Wherever gitolite sees the word
%HOSTNAME, it will replace it with the HOSTNAME supplied in the rc file, if one was supplied. This lets you maintain configurations for all servers in one repo, yet have them act differently on different servers, by saying something like:
You can use it in other places also, for example:
RW+ VREF/NAME/subs/%HOSTNAME/ = @%HOSTNAME-admins
(you still have to define @mars-admins, @phobos-admins, etc., but the actual VREF is now one line instead of one for each server!)
If you're paranoid enough to use mirrors, you should be paranoid enough to set this on each server, despite the possible CPU overhead:
git config --global receive.fsckObjects true
Moving only some repos (other than the gitolite-admin repo) to a different master is easy. Just make the change in the gitolite.conf file, add, commit, and push.
Even for the gitolite-admin repo, if the current master is ok, it's the same thing; just make the change and push to the current master.
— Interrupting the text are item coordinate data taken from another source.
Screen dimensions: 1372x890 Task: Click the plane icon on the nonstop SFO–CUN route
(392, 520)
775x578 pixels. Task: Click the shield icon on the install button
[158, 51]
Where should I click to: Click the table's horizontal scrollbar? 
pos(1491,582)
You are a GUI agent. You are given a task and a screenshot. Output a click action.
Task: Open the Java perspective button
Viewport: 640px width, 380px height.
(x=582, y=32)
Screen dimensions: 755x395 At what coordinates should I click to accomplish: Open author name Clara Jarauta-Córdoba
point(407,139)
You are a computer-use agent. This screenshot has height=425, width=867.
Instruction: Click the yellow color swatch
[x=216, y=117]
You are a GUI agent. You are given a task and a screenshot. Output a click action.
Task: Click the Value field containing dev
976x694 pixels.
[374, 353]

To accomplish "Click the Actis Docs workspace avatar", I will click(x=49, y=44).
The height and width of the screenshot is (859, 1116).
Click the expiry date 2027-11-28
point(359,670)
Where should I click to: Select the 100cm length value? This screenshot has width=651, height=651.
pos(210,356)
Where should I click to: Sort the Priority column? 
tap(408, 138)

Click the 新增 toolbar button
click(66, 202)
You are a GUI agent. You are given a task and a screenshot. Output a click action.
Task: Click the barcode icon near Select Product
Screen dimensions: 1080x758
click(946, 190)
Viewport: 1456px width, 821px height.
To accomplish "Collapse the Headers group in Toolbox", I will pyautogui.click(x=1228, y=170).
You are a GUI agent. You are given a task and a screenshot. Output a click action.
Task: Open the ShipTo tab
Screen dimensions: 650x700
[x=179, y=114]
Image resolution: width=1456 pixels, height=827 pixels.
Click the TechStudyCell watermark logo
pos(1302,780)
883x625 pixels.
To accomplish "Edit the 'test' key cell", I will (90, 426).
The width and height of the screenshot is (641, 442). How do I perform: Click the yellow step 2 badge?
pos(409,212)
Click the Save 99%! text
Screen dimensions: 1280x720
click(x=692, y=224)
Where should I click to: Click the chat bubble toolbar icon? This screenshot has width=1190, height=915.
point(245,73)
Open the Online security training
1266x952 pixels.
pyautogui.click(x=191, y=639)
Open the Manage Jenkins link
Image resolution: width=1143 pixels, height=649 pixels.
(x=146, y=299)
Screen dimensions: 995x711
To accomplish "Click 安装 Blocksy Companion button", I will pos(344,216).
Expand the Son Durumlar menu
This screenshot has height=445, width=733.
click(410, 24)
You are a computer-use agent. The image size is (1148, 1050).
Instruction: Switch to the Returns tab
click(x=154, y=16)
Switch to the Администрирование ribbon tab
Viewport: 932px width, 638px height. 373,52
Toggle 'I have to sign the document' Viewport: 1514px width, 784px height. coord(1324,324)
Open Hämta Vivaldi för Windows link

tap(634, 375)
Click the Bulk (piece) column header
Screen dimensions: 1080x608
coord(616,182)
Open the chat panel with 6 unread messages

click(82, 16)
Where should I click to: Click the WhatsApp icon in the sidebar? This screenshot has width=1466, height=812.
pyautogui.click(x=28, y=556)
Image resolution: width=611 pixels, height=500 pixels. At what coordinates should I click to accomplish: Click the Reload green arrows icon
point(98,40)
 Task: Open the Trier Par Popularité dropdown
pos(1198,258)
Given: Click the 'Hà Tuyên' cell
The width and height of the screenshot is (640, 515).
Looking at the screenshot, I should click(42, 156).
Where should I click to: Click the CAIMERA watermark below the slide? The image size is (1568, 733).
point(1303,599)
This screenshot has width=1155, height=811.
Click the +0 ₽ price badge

Subsequent pushes will go to the new master, of course.
But if the current master is already dead, there's a bit of a catch-22. You can't push to the master because it is dead, and you can't push to any slave because they won't accept updates from anywhere but the server they think is the master.
Here's how to resolve this:
On each slave:
~/.gitolite/conf/gitolite.conf to change the master and slave options for the gitolite-admin repo.
Now clone the admin repo from the new master to your workstation, change the options for the rest of the repos (if needed), then add/commit/push.
And that should be all you need to do.